# Fixed bin packing for maximizing the number of matches in every bin

Original question:

Given a symmetric matrix with matches count between different transcriptions, the objective is to maximize the batches total matches count while minimize the standard deviation between the batch match counts where each batch allows a fixed number S of unique transcriptions and the number of batches is equal to the number of transcriptions divided by the fixed size S. Is there any way to relax this Knapsack problem to have at least high enough matches in every batch?

Updated question:

Let $$S$$ a symmetric matrix with size $$N_s$$ (+ 1 given the matrix labels) with matches count between different transcriptions, where $$S[T1, T3]$$ - 5 are the number of matches between the transcription $$T1$$ and $$T3$$ respectively and $$S[T1, T1]$$ is in fact the length of the transcription $$T1$$ - number of words (tokens):

$$\begin{array}{cc} & \begin{array}{ccc} T0 & T1 & T2 & T3 & T* & Tn_s \\ \end{array} \\ S = \begin{array}{ccc}T0\\T1\\T2\\T3\\T*\\Tn_s \end{array} & \left[ \begin{array}{ccc} 21 & 5 & 3 & 1 & ... & 1 \\ * & 7 & 4 & 5 & ... & 0 \\ * & * & 32 & 1 & ... & 2 \\ * & * & * & 13 & ... & 0 \\ ... & ... & ... & ... & ... & ... \\ * & * & * & * & ... & 2 \end{array} \right] \end{array}$$

Given a fixed length $$L$$ for a batch / bin and $$N_b$$ the total number of batches, the objective is: \begin{align}\max&\quad\sum_n C_n\\\text{where}&\quad C_n=\sum_{i,\ j} S_{ij}, \forall n \in N_b, i \neq j, Ti \in B_n, Tj \in B_n\end{align}

Obviously that: \begin{align}&\quad N_b = \frac{N_s}{L}\\\text{and if}&\quad Ti \in B_n \implies Ti \notin B_m, \forall m \in N_b, n \neq m\end{align}

E.g. Let's say that every batch may only contain $$L$$ - 24 unique elements (transcriptions), for every batch, its 24 elements are only to be seen in that batch and not elsewhere. If there are 24 elements than there are $$\frac{L * (L - 1)}{2}$$ or 276 pairs that have to be referenced from the table $$S$$ and be summed together - $$C_n$$. Every batch has strictly a min and a maximum capacity of $$L$$, not more not less.
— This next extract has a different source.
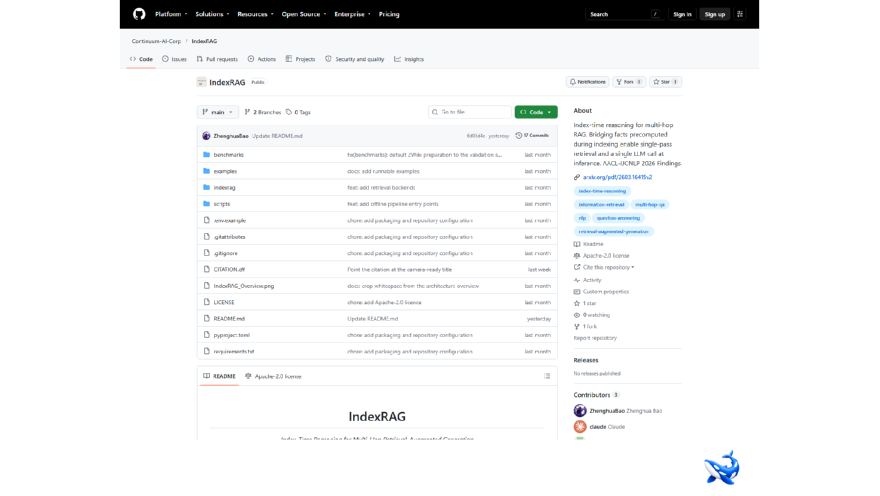Expand the main branch dropdown
The height and width of the screenshot is (496, 880).
point(218,112)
I know the problem is intractable to find an optimal solution, where adding another sub-objective to have also a balanced assignment where each batch has sufficiently high enough matches that alone will make it even harder, but I am wondering if there are any ways to relax the sub-problem mentioned above and get a suboptimal solution which is sufficiently good.

I tried the greedy approach but that results in many islands type of batches that have very low matches thus I am forced to discard them and remain with very few to work with.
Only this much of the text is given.